Le jugement fut en outre assorti de l’exécution provisoire. Des informations qui m’ont été données par la PAJ, il ressort qu’aucun appel n’a été interjeté, et que le jugement a bien été exécuté.

Qu’en penser ?

Un petit mot tout d’abord sur la discussion qui s’est tenue à propos de l’estimation du dommage. Il est en effet peu courant que les défendeurs eux-mêmes invoquent les barèmes de l’UPP. Le plus souvent, le photographe lésé s’en prévaut, et le défendeur consacre une énergie peu commune à en contester l’application pour différents motifs. Dans la mesure où, ici, le photographe estimait ses demandes à des montants nettement plus élevés, ce sont pour une fois les défenderesses qui ont argué de ces barèmes pour tenter d’obtenir une réduction des sommes destinées à indemniser le préjudice.

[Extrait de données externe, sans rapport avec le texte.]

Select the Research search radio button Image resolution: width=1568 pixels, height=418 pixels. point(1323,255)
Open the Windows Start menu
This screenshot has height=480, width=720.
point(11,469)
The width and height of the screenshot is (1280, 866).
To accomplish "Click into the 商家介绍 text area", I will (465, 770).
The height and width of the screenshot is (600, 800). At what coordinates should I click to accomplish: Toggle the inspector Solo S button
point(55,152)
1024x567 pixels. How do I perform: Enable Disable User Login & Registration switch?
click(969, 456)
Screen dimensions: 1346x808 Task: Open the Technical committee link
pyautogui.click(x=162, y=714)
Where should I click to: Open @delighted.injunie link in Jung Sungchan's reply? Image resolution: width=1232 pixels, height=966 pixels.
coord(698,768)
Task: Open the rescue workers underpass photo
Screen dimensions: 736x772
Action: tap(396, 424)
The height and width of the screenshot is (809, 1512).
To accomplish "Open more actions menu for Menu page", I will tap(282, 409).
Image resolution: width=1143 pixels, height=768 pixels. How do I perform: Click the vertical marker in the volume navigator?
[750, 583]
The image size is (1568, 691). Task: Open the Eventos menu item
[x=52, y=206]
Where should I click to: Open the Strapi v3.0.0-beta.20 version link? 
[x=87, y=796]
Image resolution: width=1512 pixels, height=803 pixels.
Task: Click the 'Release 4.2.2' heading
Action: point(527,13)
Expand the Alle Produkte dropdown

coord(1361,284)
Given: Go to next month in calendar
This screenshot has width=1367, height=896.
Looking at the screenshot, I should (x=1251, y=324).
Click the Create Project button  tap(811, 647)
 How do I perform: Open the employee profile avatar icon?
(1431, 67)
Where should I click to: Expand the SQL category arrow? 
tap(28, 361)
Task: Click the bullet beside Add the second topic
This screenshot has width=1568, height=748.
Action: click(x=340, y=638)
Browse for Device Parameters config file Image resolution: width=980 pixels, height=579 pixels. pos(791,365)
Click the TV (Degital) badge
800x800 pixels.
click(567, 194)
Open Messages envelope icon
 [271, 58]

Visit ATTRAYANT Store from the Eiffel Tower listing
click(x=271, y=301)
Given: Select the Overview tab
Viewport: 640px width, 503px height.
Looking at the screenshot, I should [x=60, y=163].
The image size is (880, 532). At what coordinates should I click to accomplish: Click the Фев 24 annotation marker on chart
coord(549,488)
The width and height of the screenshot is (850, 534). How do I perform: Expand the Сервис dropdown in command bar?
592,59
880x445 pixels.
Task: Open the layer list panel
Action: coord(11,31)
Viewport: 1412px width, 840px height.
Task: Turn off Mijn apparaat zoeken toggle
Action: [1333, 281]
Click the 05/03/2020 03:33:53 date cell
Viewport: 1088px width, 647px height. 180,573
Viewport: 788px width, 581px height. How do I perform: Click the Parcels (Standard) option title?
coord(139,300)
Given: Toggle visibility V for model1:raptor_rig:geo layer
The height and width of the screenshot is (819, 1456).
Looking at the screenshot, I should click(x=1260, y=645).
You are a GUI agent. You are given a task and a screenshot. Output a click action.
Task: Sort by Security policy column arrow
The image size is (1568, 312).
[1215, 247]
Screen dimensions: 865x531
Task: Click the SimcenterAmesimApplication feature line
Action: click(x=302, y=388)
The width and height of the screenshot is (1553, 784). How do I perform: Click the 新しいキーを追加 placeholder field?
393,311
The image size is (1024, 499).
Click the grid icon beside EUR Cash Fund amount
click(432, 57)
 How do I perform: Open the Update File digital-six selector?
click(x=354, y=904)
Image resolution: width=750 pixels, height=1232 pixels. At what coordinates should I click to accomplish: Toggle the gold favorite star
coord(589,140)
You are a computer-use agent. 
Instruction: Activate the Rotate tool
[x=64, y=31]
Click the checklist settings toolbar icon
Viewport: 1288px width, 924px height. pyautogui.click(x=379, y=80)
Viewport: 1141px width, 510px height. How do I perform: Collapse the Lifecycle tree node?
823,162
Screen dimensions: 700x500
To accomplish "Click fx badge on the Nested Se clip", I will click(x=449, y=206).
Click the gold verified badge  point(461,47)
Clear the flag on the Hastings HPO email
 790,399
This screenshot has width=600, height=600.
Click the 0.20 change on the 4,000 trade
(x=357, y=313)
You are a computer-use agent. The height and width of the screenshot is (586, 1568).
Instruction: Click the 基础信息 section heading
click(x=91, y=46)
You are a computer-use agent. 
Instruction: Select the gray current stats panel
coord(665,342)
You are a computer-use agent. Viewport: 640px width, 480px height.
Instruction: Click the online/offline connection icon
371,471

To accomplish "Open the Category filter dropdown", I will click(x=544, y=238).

De là à déduire qu’il faut en permanence estimer bien plus haut, il n’y a qu’un pas. Mais ne perdons pas de vue que l’importante expérience du photojournaliste, et les prix reçus par ce dernier furent des éléments déterminants pour le Tribunal au moment d’estimer le montant de la condamnation.  Ne s’affranchit donc pas des barèmes qui veut, et il faut démontrer (comme dans toute procédure, quelle que soit la matière) le montant du dommage subi.

Ceci étant posé, le jugement rendu constitue au niveau de la motivation et de l’indemnisation une belle victoire. Les montants obtenus restent certes inférieurs à ceux qui étaient sollicités, mais par contre le Tribunal prend en considération la renommée du photographe, et ne balaie pas d’un geste, comme c’est souvent le cas, la demande de publication d’un correctif.

Bravo, donc, au photographe et à son avocate, ainsi qu’à l’association PAJ qui ont mené cette procédure jusqu’à son terme.

                                Joëlle Verbrugge

4 commentaires sur cet article

  1. Bonjour et bravo pour ce (petit?) pas vers une rétribution sinon honnête, du moins acceptable de la responsabilité des uns (porteurs d’informations) aux autres (traitant l’information).

    En bref, je ne dirais que deux mots BRAAAAAVO 😉

    Très amicalement, Jhuit.

  2. Bonjour,
    Félicitations Maitre: que d’énergie pour faire respecter cet inaliénable droit. On aurait pu supposer, considérant la notoriété des défendeurs, à ce qu’ils s’acquittent des précautions nécessaires à l’utilisation des images. Je suppose également que Monsieur Toscani aurait défendu ses droits de la même façon.